* What you should do:
Copy out the data in full, keeping each line exactly as it reads.

* The data:
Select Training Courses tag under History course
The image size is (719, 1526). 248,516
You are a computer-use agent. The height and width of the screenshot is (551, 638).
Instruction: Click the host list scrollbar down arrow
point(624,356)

* Answer:
Select Training Courses tag under History course
The image size is (719, 1526). 248,516
You are a computer-use agent. The height and width of the screenshot is (551, 638).
Instruction: Click the host list scrollbar down arrow
point(624,356)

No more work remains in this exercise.